Porque Cristo é a nossa paz. São Paulo diz claramente: «Ele é a nossa paz» (Ef 2, 14). Maria trouxe em si Aquele que reconcilia o homem com Deus, Aquele que destrói o muro do ódio, Aquele que vem quebrar a lógica do pecado e abrir à humanidade um caminho de salvação.
Assim, contemplar Nossa Senhora de Fátima não é ficar apenas numa devoção exterior. É escutar um apelo profundo: deixar que Maria nos conduza a Cristo, para que a paz prometida por Deus comece, antes de tudo, nos nossos corações.
Uma procissão como uma despedida filial
No final da missa, a imagem de Nossa Senhora de Fátima foi levada em procissão em redor da igreja. Este momento foi particularmente comovente. Em recolhimento, os fiéis acompanharam Maria, confiando-lhe as suas orações, as suas famílias, as suas preocupações e as suas esperanças.
O gesto das pétalas de rosas lançadas à sua passagem deu a esta procissão uma grande delicadeza. Dizia, com simplicidade, o afeto filial do povo cristão para com a Mãe de Deus. Foi como uma despedida dirigida a Maria; não como um afastamento, mas como uma forma de lhe dizer: fica connosco, guarda-nos na fé, conduz-nos ao teu Filho.

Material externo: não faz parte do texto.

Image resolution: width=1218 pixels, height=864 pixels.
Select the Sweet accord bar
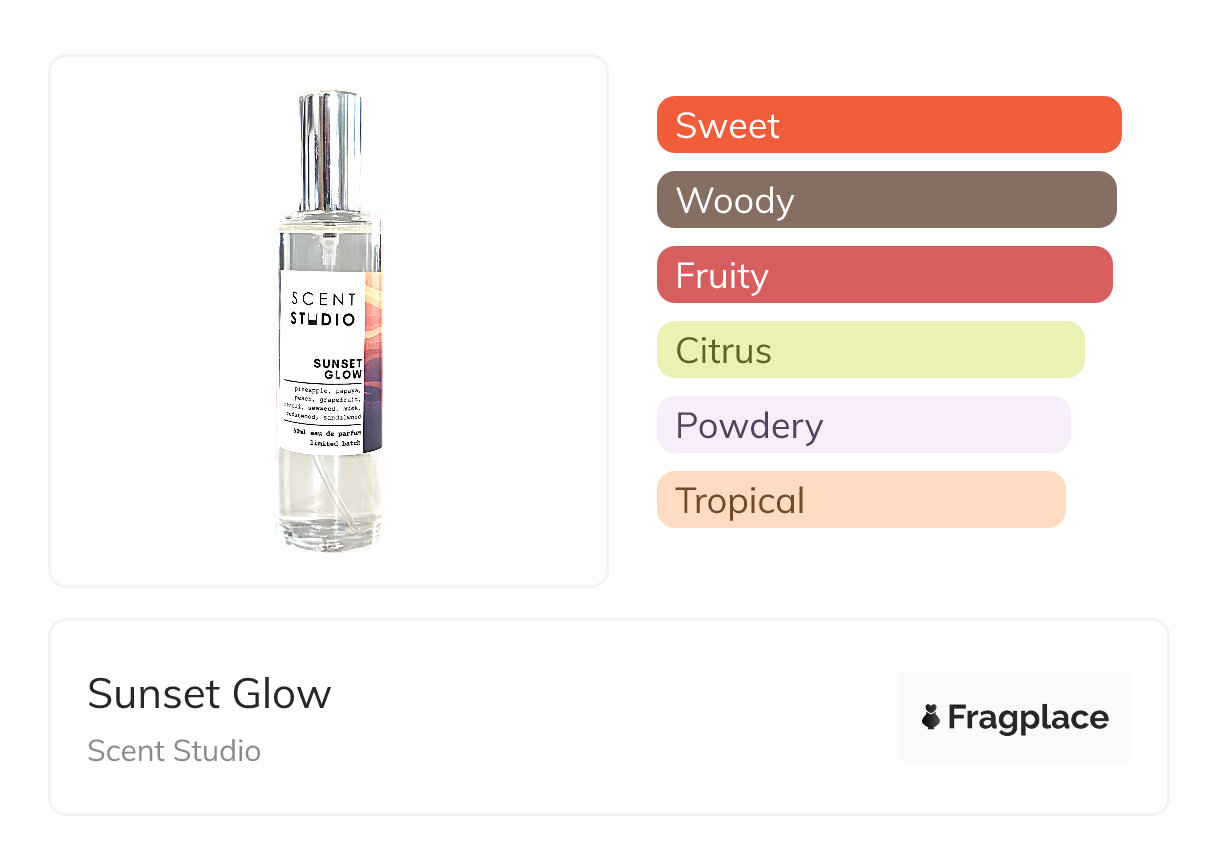(x=888, y=125)
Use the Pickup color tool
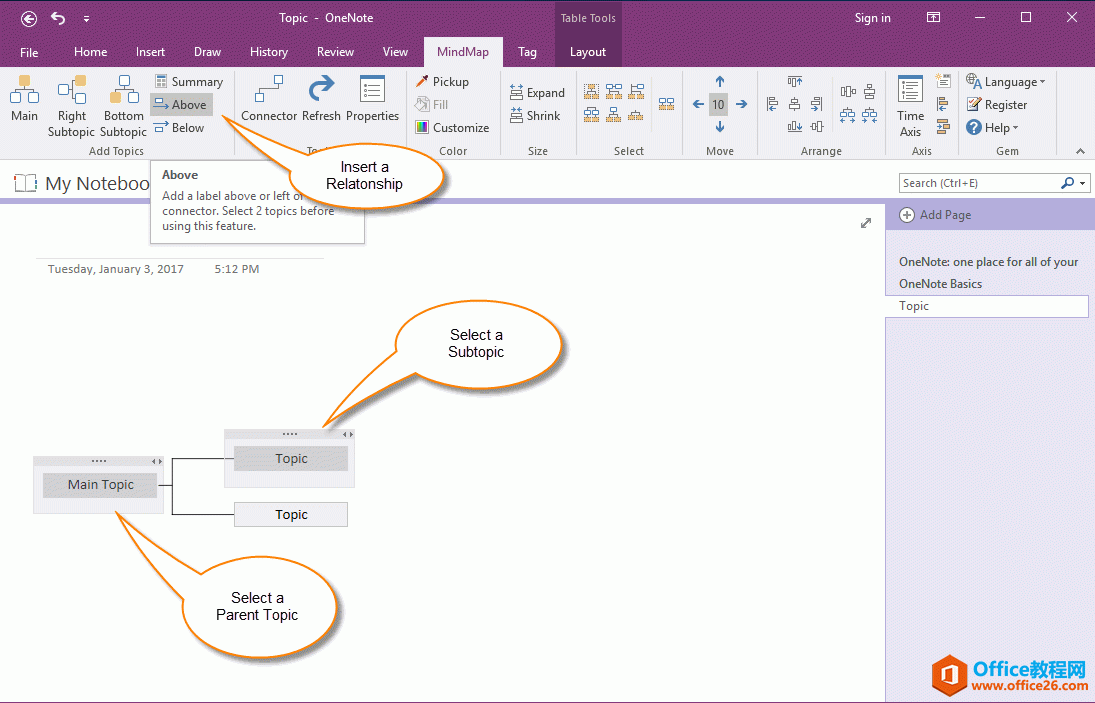Screen dimensions: 1095x703 tap(443, 81)
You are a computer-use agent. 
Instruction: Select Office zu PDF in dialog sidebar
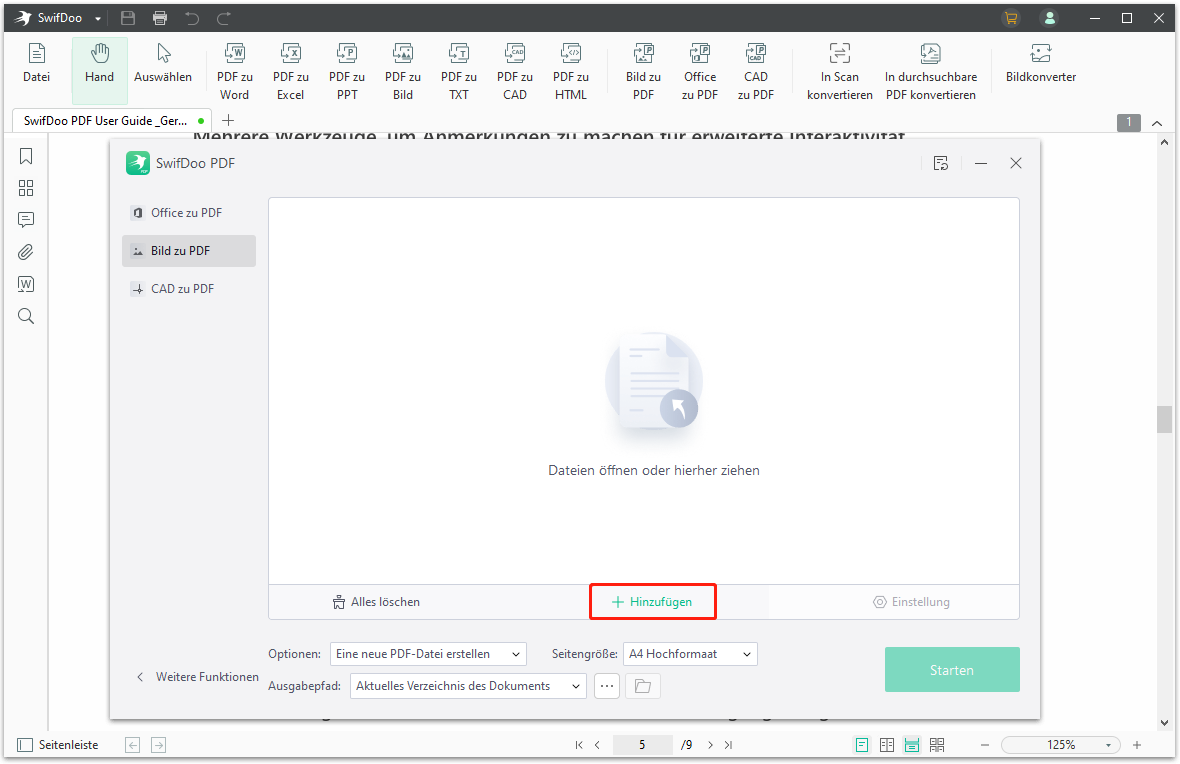187,213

Um sinal de unidade para Marcellus
Esta missa foi também um belo sinal da amizade franco-portuguesa em torno de Nossa Senhora de Fátima. Em Marcellus, a fé recebida e transmitida pela comunidade portuguesa enriquece a vida paroquial. Recorda-nos que a Igreja Católica é universal: reúne os povos, as línguas e as histórias numa mesma fé apostólica.

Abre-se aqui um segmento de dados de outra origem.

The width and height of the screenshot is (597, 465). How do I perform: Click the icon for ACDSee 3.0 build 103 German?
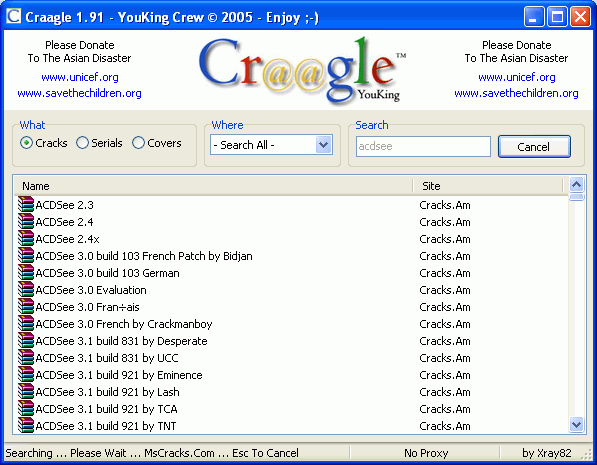(26, 272)
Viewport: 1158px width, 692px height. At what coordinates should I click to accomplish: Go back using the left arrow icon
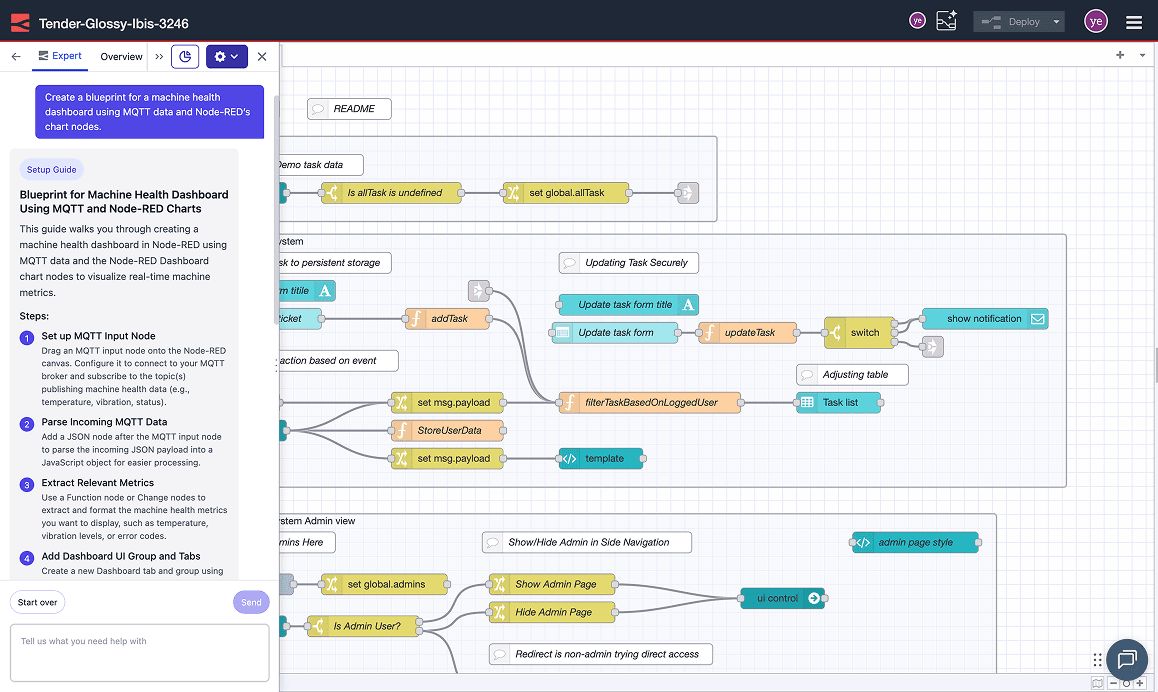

Ao honrar Nossa Senhora de Fátima, a nossa paróquia deu graças por esta presença materna de Maria na vida da Igreja. Ela recorda-nos que a vitória de Deus nem sempre se manifesta no ruído ou no poder, mas na fidelidade dos pequenos, na oração dos humildes, na conversão dos corações.
Não tenhamos medo. Tenhamos confiança no plano de Deus. Onde a semente do mal é arrancada, a paz pode germinar. E onde Maria é acolhida como Mãe, ela não deixa de conduzir os seus filhos para Cristo, Príncipe da Paz.